DATA TO EXAMINE:
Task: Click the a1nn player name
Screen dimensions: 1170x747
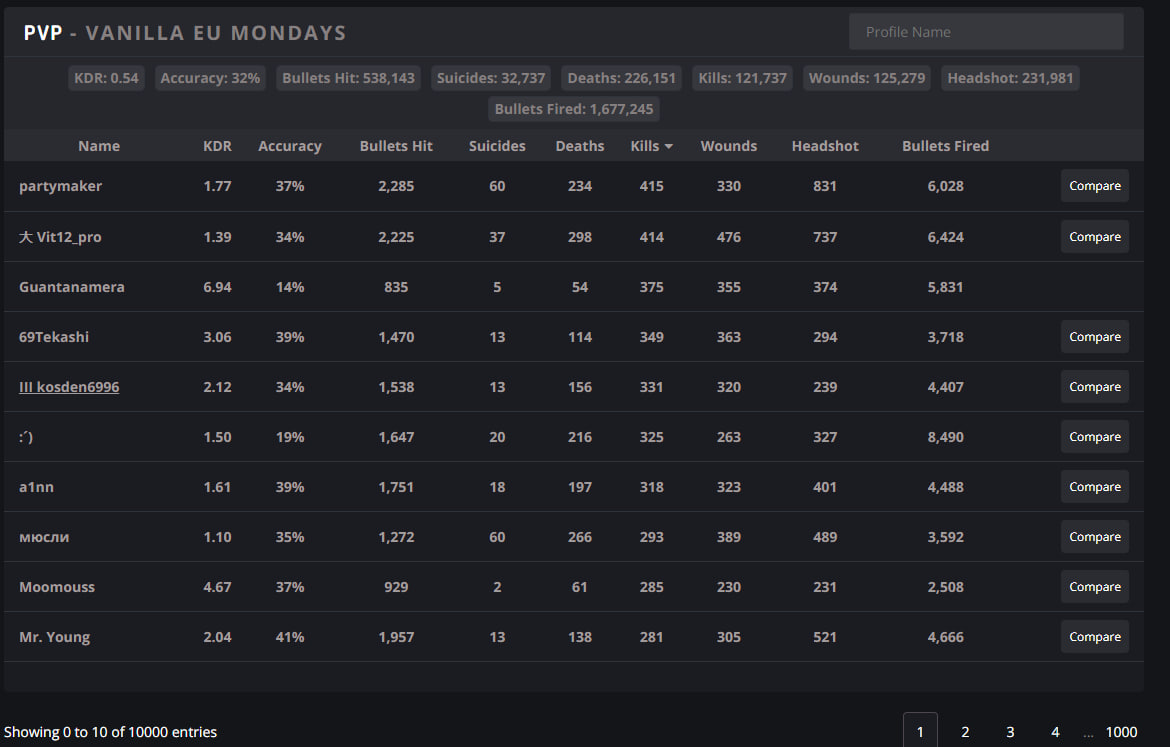Action: (36, 487)
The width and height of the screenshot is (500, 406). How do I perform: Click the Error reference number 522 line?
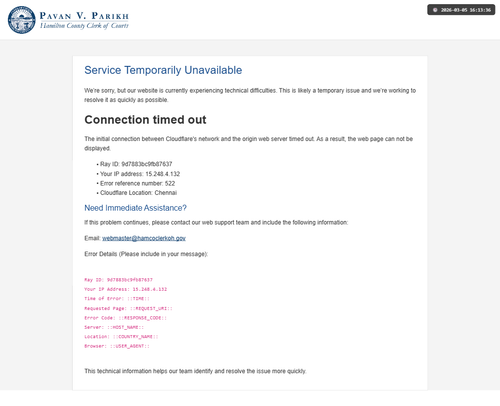(137, 183)
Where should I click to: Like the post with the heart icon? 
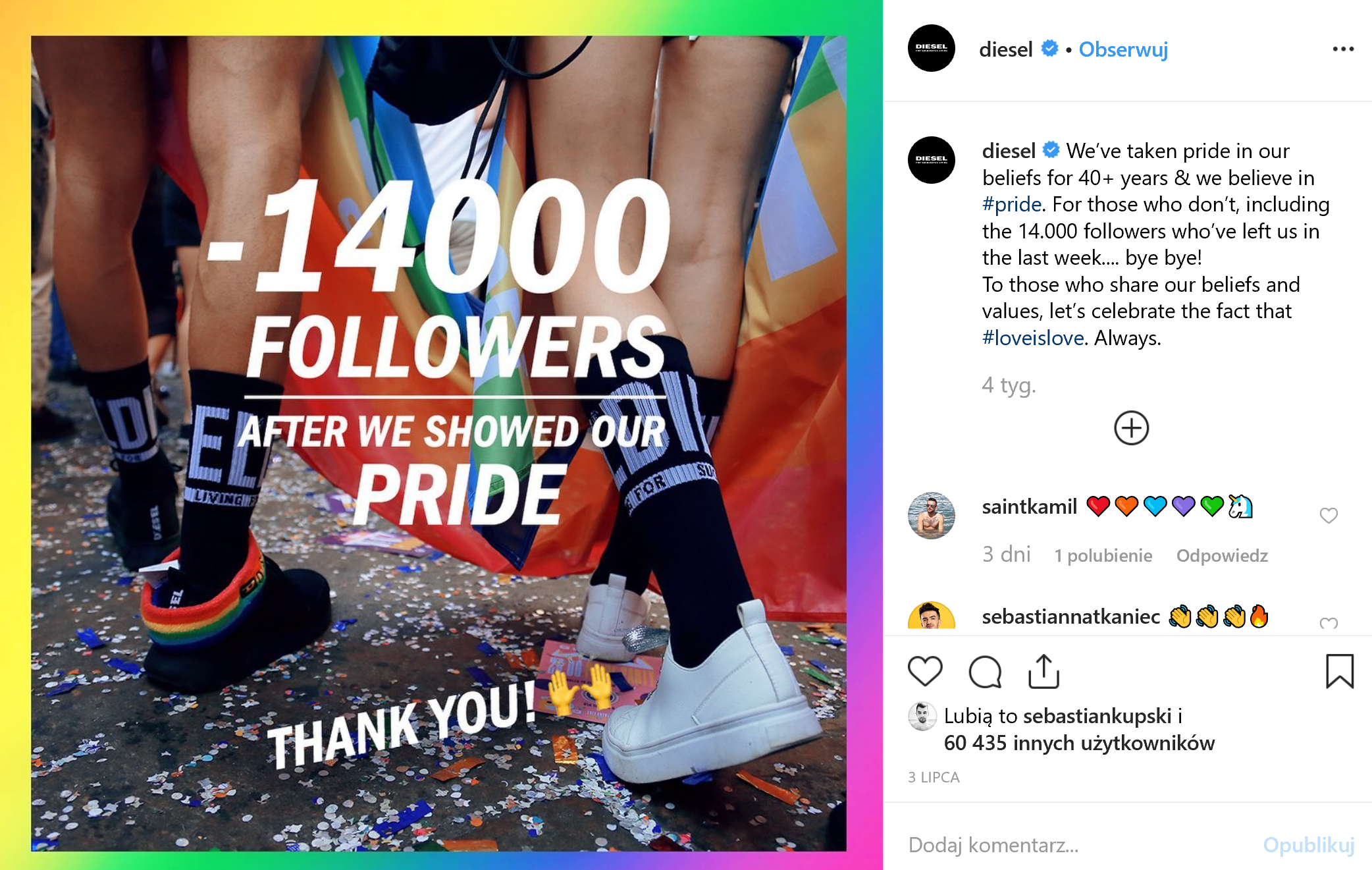tap(925, 672)
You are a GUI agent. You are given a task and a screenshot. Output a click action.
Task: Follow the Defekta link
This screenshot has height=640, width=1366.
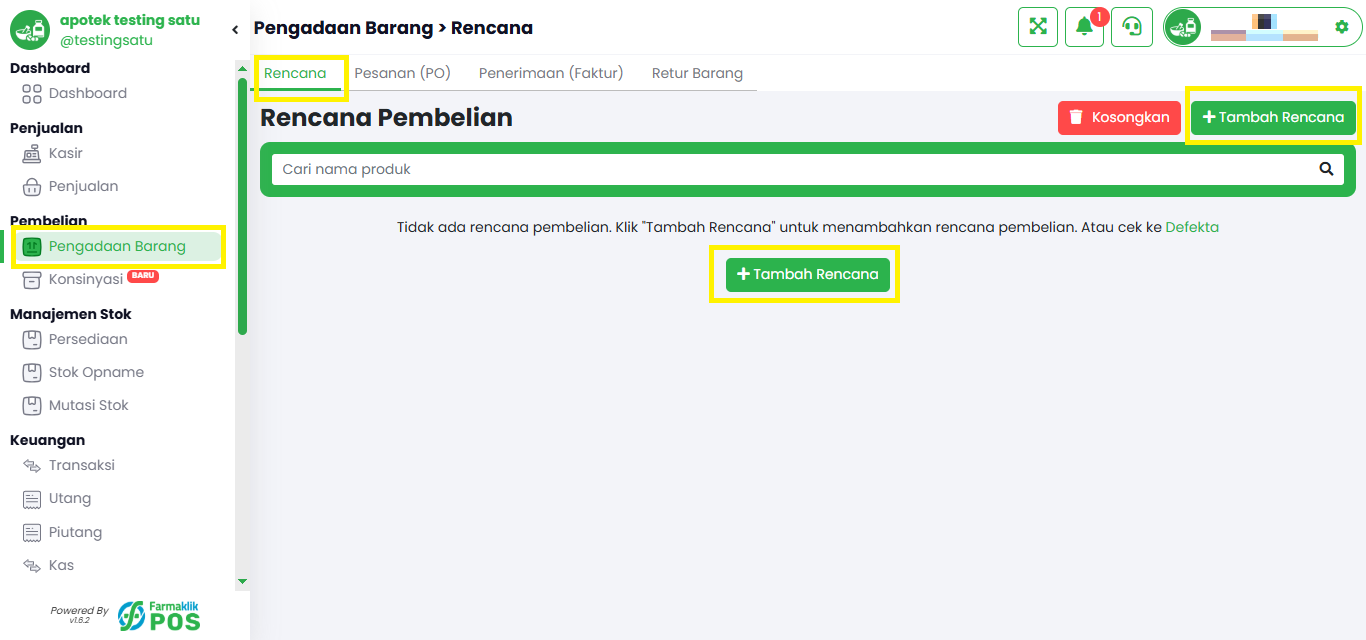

ABOUT THIS EXERCISE: If a line falls between the one containing "Task: Follow the Defekta link" and the last line of the entries above, both included, reproduce it exactly; leave the pictures out.

SOLUTION TO THIS TASK:
Task: Follow the Defekta link
This screenshot has height=640, width=1366.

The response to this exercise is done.